Since this seems to be a topic of general interest - I agree that understanding the full original specs can be a somewhat painful experience. So here is a suggestion for "get your drive going", as opposed to "implementing the whole thing":

  • Check if your CANopen drives can be operated via the CiA 402 standard objects and for performance reasons it would be perfectly fine to NOT configure and use PDOs, and you don't really need heartbeat, a.s.o.
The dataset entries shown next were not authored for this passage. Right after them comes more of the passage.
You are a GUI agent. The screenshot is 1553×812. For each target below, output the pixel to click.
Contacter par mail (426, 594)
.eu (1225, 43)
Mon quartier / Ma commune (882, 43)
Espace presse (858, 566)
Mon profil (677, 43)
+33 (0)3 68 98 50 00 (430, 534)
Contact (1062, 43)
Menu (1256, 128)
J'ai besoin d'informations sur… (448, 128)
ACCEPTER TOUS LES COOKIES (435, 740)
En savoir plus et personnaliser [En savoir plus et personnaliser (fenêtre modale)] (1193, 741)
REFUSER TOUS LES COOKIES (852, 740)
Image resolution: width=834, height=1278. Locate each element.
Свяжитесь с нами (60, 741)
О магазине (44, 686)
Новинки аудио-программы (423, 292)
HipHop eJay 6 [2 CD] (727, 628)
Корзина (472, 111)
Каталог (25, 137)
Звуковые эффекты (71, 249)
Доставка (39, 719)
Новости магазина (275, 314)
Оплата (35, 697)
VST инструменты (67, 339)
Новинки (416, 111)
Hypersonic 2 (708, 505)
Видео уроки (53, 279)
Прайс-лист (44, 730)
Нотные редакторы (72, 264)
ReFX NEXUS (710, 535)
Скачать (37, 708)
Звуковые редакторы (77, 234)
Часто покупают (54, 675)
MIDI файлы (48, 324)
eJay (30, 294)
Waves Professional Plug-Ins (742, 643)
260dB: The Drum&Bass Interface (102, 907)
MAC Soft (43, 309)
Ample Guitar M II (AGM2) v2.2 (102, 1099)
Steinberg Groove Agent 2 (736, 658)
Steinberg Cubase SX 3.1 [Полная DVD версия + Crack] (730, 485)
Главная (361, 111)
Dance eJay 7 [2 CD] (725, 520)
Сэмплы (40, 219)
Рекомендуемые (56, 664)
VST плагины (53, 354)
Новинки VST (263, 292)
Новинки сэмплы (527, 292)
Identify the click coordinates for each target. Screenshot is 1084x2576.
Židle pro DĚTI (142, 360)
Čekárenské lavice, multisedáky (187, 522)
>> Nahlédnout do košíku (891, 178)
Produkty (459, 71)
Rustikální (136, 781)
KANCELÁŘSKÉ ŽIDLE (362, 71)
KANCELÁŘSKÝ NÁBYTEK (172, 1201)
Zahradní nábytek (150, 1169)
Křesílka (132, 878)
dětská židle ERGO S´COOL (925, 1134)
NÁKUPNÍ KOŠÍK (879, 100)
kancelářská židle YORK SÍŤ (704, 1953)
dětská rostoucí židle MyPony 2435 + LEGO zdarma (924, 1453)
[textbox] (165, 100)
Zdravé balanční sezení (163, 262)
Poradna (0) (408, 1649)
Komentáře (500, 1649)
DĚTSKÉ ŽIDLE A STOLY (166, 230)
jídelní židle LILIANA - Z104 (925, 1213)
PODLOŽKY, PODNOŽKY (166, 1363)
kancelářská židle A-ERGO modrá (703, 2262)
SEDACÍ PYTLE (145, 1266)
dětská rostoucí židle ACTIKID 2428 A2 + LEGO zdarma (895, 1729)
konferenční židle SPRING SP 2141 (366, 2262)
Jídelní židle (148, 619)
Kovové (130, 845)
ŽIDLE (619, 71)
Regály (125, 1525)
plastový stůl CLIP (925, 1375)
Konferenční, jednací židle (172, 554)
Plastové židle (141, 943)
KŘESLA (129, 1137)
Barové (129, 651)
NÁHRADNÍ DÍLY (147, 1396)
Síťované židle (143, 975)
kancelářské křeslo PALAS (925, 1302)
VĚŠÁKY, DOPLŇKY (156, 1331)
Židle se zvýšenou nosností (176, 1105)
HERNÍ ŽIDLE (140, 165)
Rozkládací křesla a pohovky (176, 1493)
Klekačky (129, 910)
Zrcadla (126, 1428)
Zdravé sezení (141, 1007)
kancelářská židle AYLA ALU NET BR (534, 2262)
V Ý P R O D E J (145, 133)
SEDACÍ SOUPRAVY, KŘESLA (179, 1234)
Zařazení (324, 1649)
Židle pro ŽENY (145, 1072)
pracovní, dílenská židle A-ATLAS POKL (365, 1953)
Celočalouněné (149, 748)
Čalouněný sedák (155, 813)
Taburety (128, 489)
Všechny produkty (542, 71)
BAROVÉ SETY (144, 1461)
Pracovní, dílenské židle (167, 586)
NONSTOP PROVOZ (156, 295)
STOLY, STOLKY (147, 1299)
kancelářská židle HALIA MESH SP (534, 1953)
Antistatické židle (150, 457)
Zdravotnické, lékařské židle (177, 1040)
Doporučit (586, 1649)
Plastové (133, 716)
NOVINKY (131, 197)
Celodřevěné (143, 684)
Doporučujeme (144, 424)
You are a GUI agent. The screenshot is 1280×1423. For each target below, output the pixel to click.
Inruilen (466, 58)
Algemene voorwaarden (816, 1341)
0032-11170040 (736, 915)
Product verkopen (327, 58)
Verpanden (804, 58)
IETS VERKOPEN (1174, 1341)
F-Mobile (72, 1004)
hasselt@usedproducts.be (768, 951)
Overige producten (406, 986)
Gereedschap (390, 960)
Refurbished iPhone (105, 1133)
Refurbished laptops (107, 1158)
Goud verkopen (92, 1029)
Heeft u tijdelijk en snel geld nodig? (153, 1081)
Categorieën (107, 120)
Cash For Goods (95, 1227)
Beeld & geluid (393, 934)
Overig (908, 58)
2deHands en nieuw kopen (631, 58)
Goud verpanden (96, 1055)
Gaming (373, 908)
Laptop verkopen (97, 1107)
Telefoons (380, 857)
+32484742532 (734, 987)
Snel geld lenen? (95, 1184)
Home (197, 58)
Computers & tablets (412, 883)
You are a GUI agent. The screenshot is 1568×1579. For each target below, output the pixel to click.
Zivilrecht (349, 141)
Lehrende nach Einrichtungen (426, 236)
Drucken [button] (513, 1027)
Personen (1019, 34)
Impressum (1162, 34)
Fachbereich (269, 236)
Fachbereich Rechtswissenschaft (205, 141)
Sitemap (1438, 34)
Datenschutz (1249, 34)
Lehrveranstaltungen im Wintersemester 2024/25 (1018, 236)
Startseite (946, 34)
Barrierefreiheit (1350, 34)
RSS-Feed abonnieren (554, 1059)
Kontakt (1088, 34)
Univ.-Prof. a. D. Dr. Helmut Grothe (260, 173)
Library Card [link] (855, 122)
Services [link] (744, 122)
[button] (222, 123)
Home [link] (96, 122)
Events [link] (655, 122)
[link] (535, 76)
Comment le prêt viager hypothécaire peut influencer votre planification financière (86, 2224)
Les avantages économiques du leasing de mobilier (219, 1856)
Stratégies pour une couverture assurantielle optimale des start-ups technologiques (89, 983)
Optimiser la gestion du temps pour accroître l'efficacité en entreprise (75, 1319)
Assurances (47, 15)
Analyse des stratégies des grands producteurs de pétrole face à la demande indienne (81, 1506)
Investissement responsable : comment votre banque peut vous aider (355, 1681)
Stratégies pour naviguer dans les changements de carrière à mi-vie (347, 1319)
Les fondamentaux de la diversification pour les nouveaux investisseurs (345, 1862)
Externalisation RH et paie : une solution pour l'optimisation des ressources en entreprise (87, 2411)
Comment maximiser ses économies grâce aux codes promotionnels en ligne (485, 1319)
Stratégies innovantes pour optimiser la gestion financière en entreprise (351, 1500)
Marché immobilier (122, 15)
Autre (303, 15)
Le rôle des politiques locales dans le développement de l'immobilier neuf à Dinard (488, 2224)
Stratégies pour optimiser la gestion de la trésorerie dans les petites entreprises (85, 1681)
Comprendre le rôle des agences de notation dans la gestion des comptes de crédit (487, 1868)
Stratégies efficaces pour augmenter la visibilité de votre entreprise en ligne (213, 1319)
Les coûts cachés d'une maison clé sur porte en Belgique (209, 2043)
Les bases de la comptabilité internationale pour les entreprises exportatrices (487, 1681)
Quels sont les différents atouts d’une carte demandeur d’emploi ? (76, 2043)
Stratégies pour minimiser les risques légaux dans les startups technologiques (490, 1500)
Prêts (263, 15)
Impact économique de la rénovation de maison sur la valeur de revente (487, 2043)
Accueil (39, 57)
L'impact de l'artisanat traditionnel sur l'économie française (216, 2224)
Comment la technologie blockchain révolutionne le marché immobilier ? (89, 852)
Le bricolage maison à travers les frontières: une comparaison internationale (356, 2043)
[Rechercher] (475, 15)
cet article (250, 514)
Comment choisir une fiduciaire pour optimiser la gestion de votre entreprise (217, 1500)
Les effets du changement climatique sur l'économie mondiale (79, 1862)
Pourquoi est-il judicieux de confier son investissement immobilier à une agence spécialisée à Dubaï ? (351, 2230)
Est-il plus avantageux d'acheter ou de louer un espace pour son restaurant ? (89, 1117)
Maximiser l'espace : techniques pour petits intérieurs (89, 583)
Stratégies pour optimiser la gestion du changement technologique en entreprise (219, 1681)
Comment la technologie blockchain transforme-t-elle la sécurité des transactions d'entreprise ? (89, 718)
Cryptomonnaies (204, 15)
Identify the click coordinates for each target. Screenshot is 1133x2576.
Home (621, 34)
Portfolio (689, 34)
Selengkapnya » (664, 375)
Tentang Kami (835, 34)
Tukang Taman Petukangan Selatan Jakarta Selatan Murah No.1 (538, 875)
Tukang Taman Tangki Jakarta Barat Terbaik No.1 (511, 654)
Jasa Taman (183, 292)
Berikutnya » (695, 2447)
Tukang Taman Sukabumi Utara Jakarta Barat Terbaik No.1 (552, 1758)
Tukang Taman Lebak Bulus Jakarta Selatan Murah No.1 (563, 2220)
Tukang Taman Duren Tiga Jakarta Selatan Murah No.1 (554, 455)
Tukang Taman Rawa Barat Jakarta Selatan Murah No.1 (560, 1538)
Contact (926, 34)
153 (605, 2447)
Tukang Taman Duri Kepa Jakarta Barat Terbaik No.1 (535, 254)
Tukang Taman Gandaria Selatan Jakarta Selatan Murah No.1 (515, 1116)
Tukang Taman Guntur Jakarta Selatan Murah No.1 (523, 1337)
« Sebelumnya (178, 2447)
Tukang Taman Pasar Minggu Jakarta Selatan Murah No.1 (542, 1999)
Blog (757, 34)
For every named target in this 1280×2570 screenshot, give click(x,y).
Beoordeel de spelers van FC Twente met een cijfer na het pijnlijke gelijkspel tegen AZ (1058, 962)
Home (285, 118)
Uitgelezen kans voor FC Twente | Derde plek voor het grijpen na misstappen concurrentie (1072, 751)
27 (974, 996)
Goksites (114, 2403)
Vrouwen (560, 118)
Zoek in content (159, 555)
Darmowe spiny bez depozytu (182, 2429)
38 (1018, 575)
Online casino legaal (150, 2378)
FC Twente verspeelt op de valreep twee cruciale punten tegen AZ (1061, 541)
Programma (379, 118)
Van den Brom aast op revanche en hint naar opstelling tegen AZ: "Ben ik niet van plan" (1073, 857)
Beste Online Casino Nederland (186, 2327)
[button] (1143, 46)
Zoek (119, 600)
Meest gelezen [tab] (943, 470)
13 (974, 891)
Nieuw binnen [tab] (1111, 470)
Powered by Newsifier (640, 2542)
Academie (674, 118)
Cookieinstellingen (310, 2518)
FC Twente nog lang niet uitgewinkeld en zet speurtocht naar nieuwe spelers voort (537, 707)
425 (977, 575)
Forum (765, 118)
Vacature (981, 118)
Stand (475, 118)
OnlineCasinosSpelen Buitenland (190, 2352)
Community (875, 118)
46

It's usually switching the drive's state machine (object 6040h, control word), setting operation mode (object 6060h), and setting additional parameters like "profile position velocity".

  • Then implement expedited SDO transfers only. (See http://en.wikipedia.org/wiki/CANopen.) SDO download is for writing/changing an object in your drive. SDO upload is for reading an object.

  • I suggest to take a PC software that can read and write SDOs and has a CAN Bus Monitor. (Our Kickdrive Zero freeware can do that, but really, any other PC tool for CANopen should work.) Do some example reads and writes for the data types and objects you need. Look how this translates into frames on a CAN level. For basic integer data types, it's always just one frame for the request, one for the answer.

  • Now build a simplistic protocol stack on your microcontroller that can send the SDO download/upload requests and process the answers.

Disclaimer - the above is not even close to "implementing CANopen", or "supporting CANopen", or even "CANopen compliant". It's about "make your drive move ASAP and without third-party code". Which is sometimes the right thing to do.